In the wake of the scandal involving disgraced lobbyist Jack Abramoff, congressional leaders vowed two years ago to get tough on ethics violations. The House set up an independent ethics office and the Senate established tough new regulations.

Yet, as the New York Times recently reported, not a single member of Congress "has been censured, the toughest punishment short of expulsion, despite a number of recent scandals involving sexual impropriety, financial dealings and conflicts of interest."

So, in the public interest, HuffPost is launching a congressional ethics clock to note the number of days (and hours and minutes and seconds) it's been since a potential ethics violation has been probed or brought to the attention of Congress's self-appointed watchdogs.

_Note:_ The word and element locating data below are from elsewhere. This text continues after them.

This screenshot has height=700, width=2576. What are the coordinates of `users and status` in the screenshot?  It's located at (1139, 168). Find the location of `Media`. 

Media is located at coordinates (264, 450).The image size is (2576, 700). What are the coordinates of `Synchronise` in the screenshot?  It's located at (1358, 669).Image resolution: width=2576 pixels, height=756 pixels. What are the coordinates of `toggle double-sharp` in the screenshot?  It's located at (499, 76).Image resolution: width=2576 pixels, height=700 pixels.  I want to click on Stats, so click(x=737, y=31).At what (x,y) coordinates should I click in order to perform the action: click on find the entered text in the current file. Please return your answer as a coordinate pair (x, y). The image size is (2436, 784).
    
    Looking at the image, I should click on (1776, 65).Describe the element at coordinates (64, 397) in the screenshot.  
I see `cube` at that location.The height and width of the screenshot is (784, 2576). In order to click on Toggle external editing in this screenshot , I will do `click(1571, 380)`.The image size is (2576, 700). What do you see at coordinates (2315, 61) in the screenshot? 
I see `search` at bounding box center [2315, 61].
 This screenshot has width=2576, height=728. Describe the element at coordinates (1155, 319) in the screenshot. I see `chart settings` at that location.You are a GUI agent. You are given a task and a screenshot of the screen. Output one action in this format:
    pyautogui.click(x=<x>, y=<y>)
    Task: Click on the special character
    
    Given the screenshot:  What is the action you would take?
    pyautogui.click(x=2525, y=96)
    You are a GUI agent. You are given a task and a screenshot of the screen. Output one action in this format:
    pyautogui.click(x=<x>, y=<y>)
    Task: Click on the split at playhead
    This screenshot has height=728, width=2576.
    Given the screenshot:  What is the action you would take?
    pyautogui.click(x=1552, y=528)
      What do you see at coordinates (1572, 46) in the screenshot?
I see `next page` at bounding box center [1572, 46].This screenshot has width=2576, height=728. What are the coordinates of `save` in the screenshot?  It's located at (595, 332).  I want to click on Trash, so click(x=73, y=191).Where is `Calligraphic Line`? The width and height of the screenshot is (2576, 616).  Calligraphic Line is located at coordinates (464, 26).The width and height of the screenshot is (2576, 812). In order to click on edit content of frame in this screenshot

UPDATE 10/30:The Washington Post reports that more than 30 members of the House are under ethics investigation related to defense lobbying and corporate influence peddling and that Rep. Sam Graves (R-Missouri) has been cleared of any wrondgoing by the House ethics committee. As a result, Graves is being removed from HuffPost's Congressional Ethics Clock

REP. CHARLES RANGEL (D-N.Y.)

On September 24, 2008, the House Committee on Standards of Official Conduct voted to establish an investigative subcommittee to look into Rangel for failing to report hundreds of thousands of dollars in personal assets on congressional disclosure forms. That probe has since been expanded several times to include other alleged improprieties.

SEN. JOHN ENSIGN (R-Nev.)

On June 24, Citizens for Ethics and Responsibility in Washington (CREW) filed a complaint against Ensign to the Senate Ethics Committee related to payments he made to his mistress's husband. Ensign's troubles deepened earlier this month when the Times reported on the senator's efforts to help his mistress's husband obtain lobbying work yet the husband has yet to be contacted by the ethics committee.

REP. JOHN MURTHA (D-Penn.)

The legendarily acerbic Congressman, who was named as an unindicted co-conspirator in the Abscam bribery scandal in 1980, has long been slammed by watchdog groups for his propensity to insert earmarks to secure millions for defense contractors in his district. On June 11, 2009, the House Committee on Standards of Official Conduct revealed it was looking into Murtha and Rep. Pete Visclosky (D-Indiana) and their ties to the PMA Group, a lobbying firm raided by the FBI in November 2008.

In addition, there are ongoing ethics committee investigations into Sen. Roland Burris, Rep. Jesse Jackson Jr., and Rep. Maxine Waters, among many others - the House committee alone is probing at least 30 GOP and Democratic lawmakers.